Tuesday, July 19, 2011

The Least Successful Potter Imitations

From the story –
In the decade since "Potter" first hit screens, a host of other fantasy movies have tried to copy its formula for success. They were based on very popular books, they featured a plucky young hero (or two or three), and they relied heavily on expensive visual effects. And while some made for passable movies, most never launched the sort of multi-film franchise that made "Potter" such a smash.
The eight films listed are Lemony Snicket’s A Series of Unfortunate Events, Eragon, The Golden Compass, The Seeker: The Dark is Rising, City of Ember, Inkheart, The Spiderwick Chronicles, and Percy Jackson and the Olympians: The Lightning Thief.  I have seen all of these movies and own most of them on DVD.  In fact I’d go so far as to say that most of them were pretty good movies.  Sure none of them were fantastic films but only one was borderline terrible (Eragon).  In many cases the problems with these films was that they seemed to be missing that connection to the books that was so strong in the Potter and Lord of the Rings films.  In both cases, it was obvious that those involved in making the films loved the books and wanted to bring them to life in the best way possible.  In the case of these other films, even though (for the most part) the acting was great and, in all cases, the production was fantastic, there didn’t seem to be the passion for the original material (the only exception to this would be The Golden Compass but sadly that film was destined to do poorly, no matter how passionate the producers were or how excellent the movie turned out).  This of course could be a misunderstanding on my part but that is the impression that I got. 

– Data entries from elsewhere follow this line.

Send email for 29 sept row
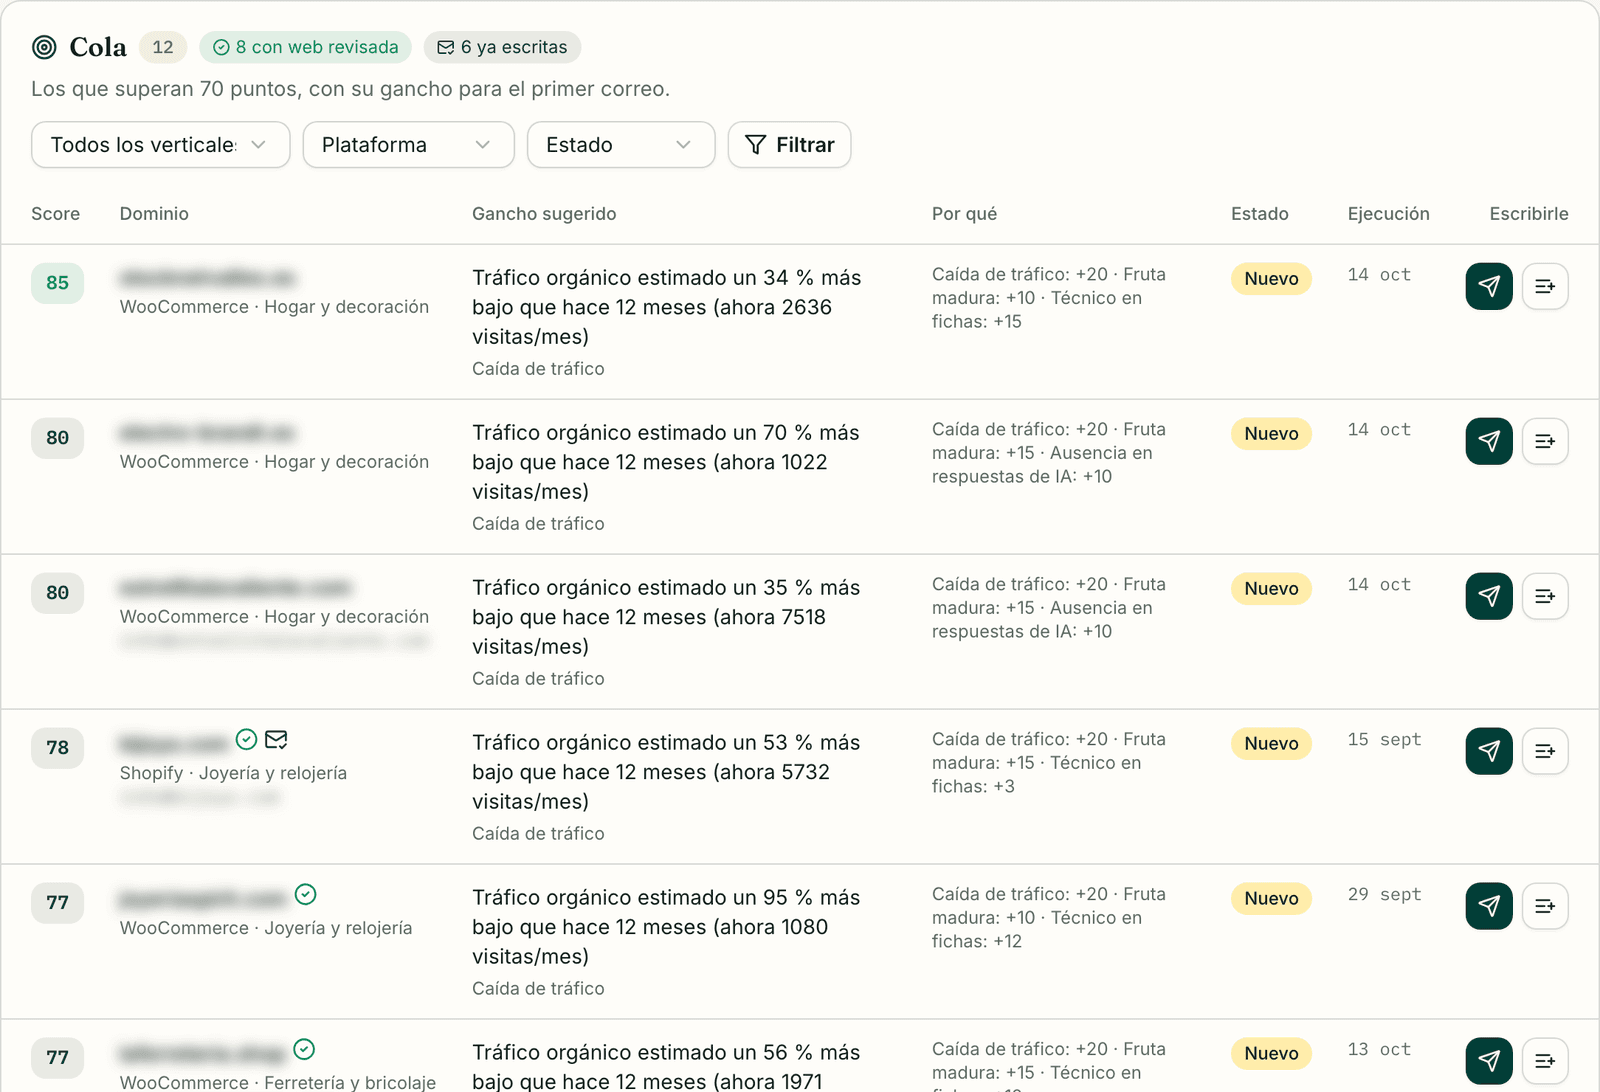 (1489, 906)
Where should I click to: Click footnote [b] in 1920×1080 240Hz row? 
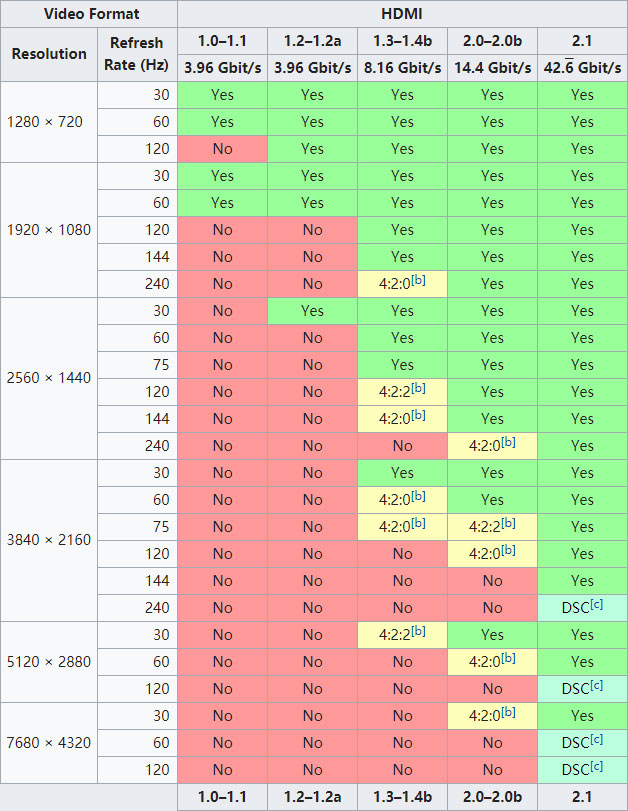tap(418, 280)
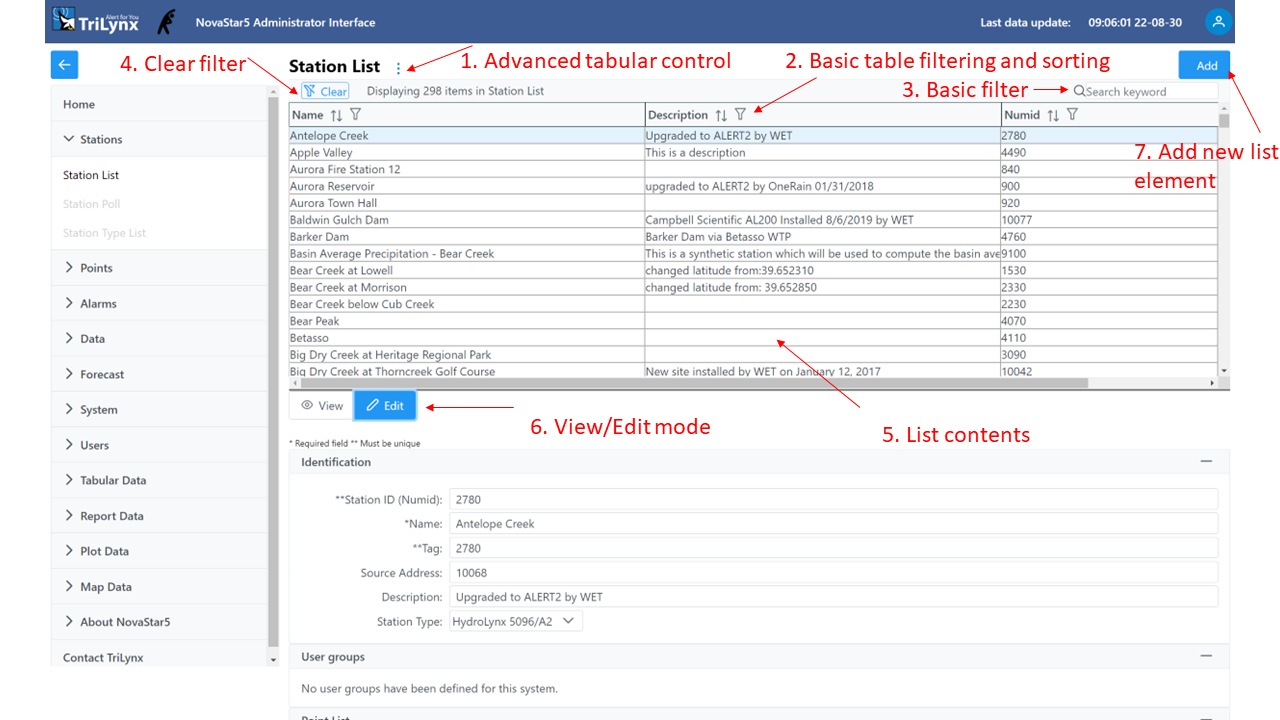Open the Station Type dropdown
The image size is (1280, 720).
coord(515,621)
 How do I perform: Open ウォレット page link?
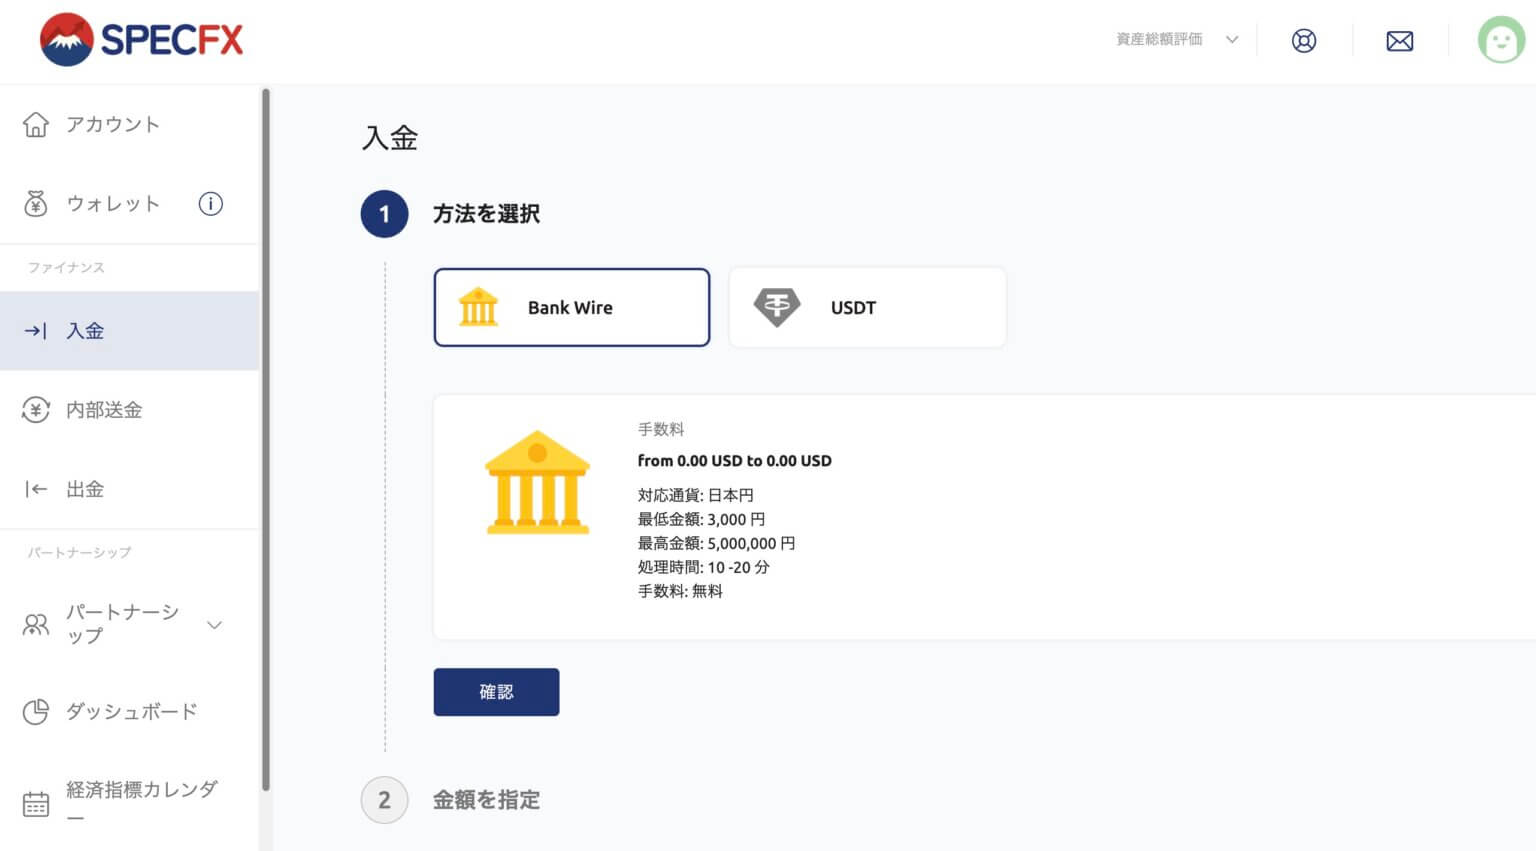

Personally I hope that in the light of the mega success of the final Harry Potter film, the success of the Twilight series, and what I’m sure will be the huge success of The Hobbit, that Hollywood will continue to adapt fantasy literature to the big screen.  These projects can be successful if those who make them are passionate about the book(s) and select the stories that speak to the human spirit.  Fantasy touches that same part of humanity that has been touched and inspired by mythology, folklore, scripture, and our need for the fantastic.  There are countless books out there that speak to this part of our nature and could make wonderful movies…hopefully we’ll see many of them in the near future.